4. The method for generating a speech privacy density masking signal based on generation of an antagonistic network as claimed in claim 1, wherein a training set is constructed; the training set is a target phonetic library; the method comprises the following specific steps:

integrating the THCHS30 data set into tfrecrds files, and marking the target class voice data in the files into wav classes;

determining an optimizer for generating a countermeasure network, and simultaneously reading a target class voice of a tfrecrds file from the tfrecrds file;

changing the amplitude of the target voice, and simultaneously performing pre-emphasis within the range of 0.9-1 on the target voice;

and putting the target class voice into a queue, and taking out the required target class voice and random noise generated by the program each time.

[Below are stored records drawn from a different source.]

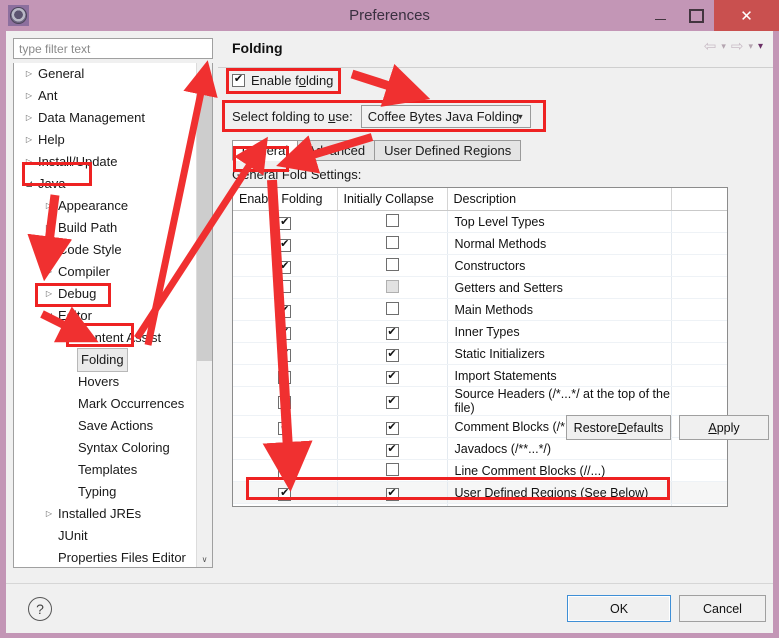  I want to click on table-row: ✔ Line Comment Blocks (//...), so click(480, 470).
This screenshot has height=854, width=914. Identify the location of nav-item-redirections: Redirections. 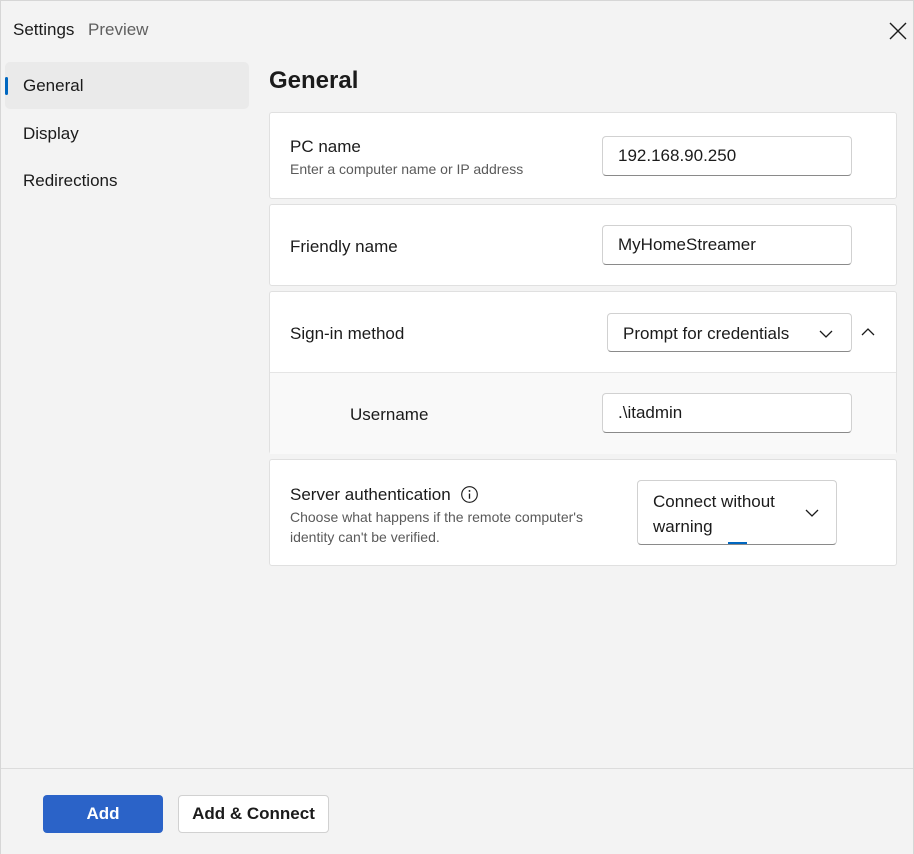
(127, 180).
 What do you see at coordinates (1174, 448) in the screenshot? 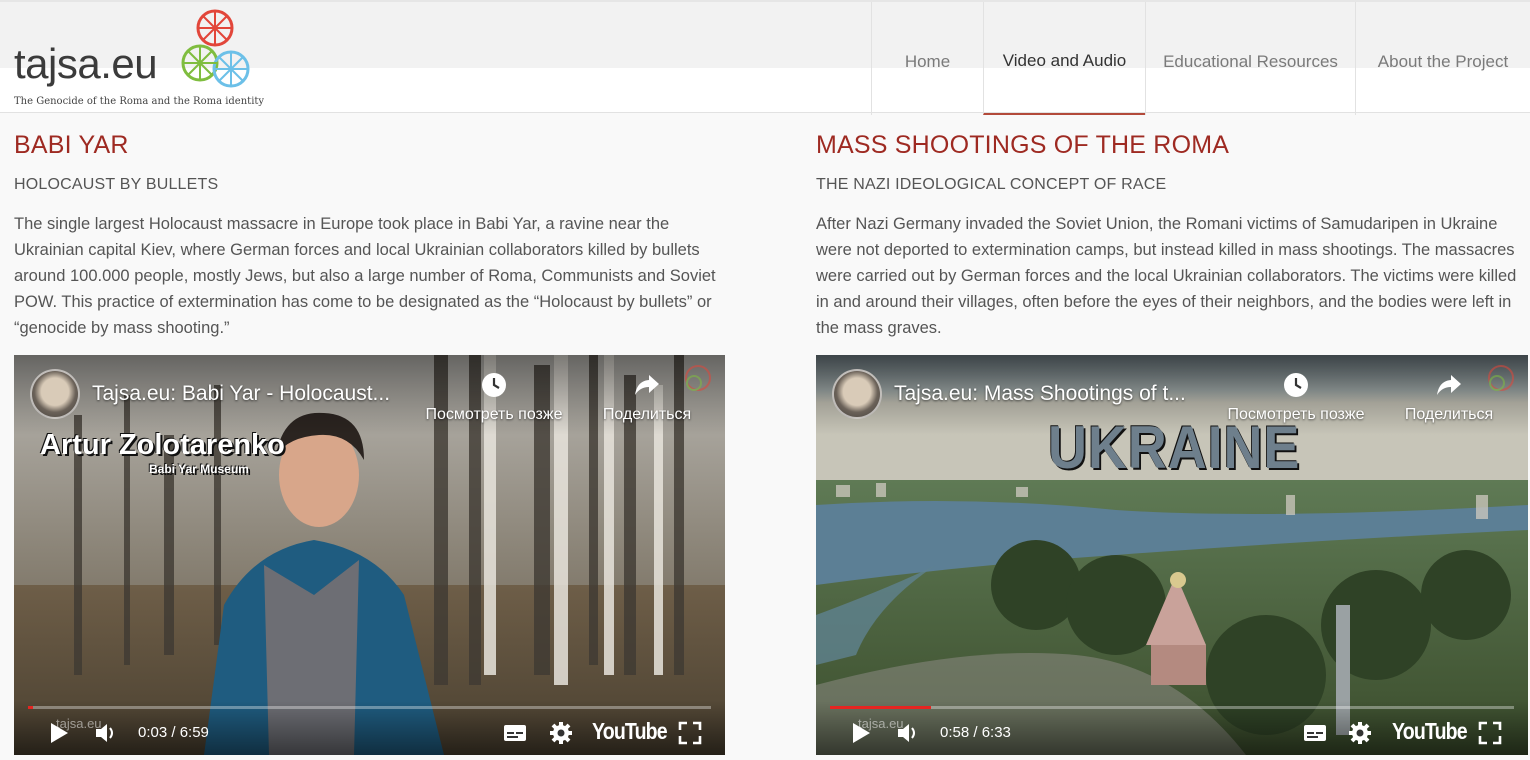
I see `ukraine-caption: UKRAINE` at bounding box center [1174, 448].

5. A system for generating a voice privacy masking signal based on a generation countermeasure network is characterized by comprising:

a generation module configured to: generating a random noise signal;

an output module configured to: inputting a random noise signal into a trained generation countermeasure network, generating a masking signal for protecting the voice privacy density by a trained generator for generating the countermeasure network, wherein the masking signal is a voice-like signal;

constructing a training set; the training set is a target phonetic library;

6. An electronic device, comprising: one or more processors, one or more memories, and one or more computer programs; wherein a processor is connected to the memory, the one or more computer programs being stored in the memory, the processor executing the one or more computer programs stored in the memory when the electronic device is running, to cause the electronic device to perform the method of any of the preceding claims 1-4.

7. A computer-readable storage medium storing computer instructions which, when executed by a processor, perform the method of any one of claims 1 to 4.